Er hatte 3 Brüder, die alle hübscher, größer und interessanter waren als er.
In seiner früheren Schule bemerkte man gewöhnlich nicht, wenn er fehlte.
Das hatte natürlich auch Vorteile, Lear hatte sich zumindest immer eingeredet es wäre so, aber irgendwann kommt ein unauffälliger Menschan den Punkt seines Lebens, an dem er es Leid ist, ständig übergangen zu werden.
Und genau an diesem punkt von Lears unaffälligem Leben kam Anna.
Sie war wie eine schimmernde, bunte, fremdartige Blume, sie war ein helles Licht, und starkes Individuum, sie war ein leuchtender Planet, um den sich alles drehte.
Sie war, ''wie klischeehaft'', dachte Lear immer, das genaue Gegenteil von ihm.
Sie war perfekt, und als Lear keinen Ausweg aus dem Teufelskreis seiner eigenen Unscheinbarkeit mehr wusste, war Anna die perfekte Lösung
Und es kam noch besser, denn für Anna war Lear auf eine unerklärliche Art und Weise interessant.
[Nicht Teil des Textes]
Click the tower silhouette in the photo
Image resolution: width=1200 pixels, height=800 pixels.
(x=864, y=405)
Niemand der davon hörte hatte Verständnis, doch am wenigsten verstand Lear, aber er wollte sich nicht anmaßen die Liebe zu vertsehen.
Auf jeden Fall ging diese ungewöhnliche Verbindung erstaunlich lange gut, was allerdings auch daran lag, dass Lear stets hart arbeiten musste um Annas Lebensstil zu finanzieren, denn je älter sie wurde, desto krampfhafter versuchte sie weiter aufzufallen, doch das Alter machte ihr einen Strich durch die Rechnung.
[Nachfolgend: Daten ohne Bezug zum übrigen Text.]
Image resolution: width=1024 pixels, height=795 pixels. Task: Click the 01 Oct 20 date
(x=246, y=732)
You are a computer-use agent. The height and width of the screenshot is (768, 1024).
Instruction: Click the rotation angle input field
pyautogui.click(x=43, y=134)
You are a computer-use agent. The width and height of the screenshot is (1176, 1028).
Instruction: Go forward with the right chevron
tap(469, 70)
Nun war sie eine alternde Diva, mit viel zu viel Make-up und einer Chanel-Handtasche. Lear jedoch schien von Jahr zu Jahr blasser, unscheinbarer und
dünner zu werden, es hätte niemanden gewundert, wäre er eines Tages verschwunden. Er verblasste neben dem grellen Liedschatten seiner Frau.
Nun,viel mehr wollte Lear auch nicht. Oder besser gesagt, viel mehr erwartete er nicht.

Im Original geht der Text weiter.